What is the issue?
- Recently, government has proposed to grant autonomy to 8 more private universities, which inherently runs the risk of precipitating a fee hike.
- This could exacerbate the financial exclusion that is defining the education landscape for long and lead to further marginalisation.
How did the proposal come up?
- The current events have been created through a simulated politics of urgency that followed a report that ranked no Indian university in the global top 200.
- All of a sudden, the government jumped into action and “speed seems to have become a substitute for efficiency and progress, a substitute for social justice”.
- While the hollowness and superficiality of reform is startling, it is being projected as decisive action deserving applause.

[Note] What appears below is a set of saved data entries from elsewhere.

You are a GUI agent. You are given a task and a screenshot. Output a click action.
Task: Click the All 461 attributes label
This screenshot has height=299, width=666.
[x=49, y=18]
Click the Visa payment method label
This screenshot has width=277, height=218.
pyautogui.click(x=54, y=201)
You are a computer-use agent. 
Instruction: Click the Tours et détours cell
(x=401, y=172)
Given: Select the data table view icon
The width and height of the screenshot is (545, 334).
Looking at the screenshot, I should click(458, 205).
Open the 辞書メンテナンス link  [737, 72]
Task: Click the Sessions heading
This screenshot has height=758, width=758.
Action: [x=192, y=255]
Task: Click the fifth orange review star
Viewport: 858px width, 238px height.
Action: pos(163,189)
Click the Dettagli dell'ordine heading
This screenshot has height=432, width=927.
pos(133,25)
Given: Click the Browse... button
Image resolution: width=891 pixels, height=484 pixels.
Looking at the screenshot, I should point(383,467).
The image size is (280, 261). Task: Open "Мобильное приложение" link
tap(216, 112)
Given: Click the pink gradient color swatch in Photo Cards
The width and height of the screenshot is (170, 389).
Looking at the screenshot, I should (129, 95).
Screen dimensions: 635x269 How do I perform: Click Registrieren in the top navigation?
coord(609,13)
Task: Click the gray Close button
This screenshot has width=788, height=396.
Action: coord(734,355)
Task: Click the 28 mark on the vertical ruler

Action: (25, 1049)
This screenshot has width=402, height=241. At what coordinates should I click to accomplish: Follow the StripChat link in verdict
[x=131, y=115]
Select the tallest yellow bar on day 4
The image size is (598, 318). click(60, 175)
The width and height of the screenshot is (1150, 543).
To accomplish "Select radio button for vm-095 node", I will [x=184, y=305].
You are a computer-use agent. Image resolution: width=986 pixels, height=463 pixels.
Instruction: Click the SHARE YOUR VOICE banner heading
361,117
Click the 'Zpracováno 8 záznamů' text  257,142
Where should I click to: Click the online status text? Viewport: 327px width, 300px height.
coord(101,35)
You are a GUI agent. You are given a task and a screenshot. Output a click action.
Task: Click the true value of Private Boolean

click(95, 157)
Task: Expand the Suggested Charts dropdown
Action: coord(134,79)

- Problems - The organic evaluation for creativity and technological prudence seems lacking and institutions are being ranked based on facilities.
- The current ranking framework merely involves a number game that attempts to coat the desire for profits (autonomy in fees) with a social justification.
- Hence, in the name of autonomy, the public good called education is being privatised and being made traded free market commodity.
- The government is merely divesting itself of its responsibility and this is being disguised in creating a few narrow entitlements for a few institutions.
What are the shortfalls in the deal?
- Autonomy - This is being celebrated as some new invention while it was always a part of the public university tradition to a considerable extent.
- In fact, even in state run universities, the rules of the craft were always largely at the hands of the practitioners.
- Quantifying Knowledge - Bureaucracy is defining the university setup, which puts the entire education system and culture of innovation at risk.
- Hence, quality is getting reduced to quantifiable output, while seeing research as a learning craft through experimentation is being sidelined.
- Costs – Government is clearly withdrawing from education.
- Institutions can now change admission rules, or charge more fees on their own.
- India is a split-level world where the majority of institutions suffer from lack of funds, while a few parade their affluence (richness) as superior quality.
- Hence, the rich can now create captive institutions while the middle class watches helplessly as quality education in democratic spaces empties out.
- The idea of university as a public space, where subsidies are provided to allow the marginalised to participate with dignity, is being lost.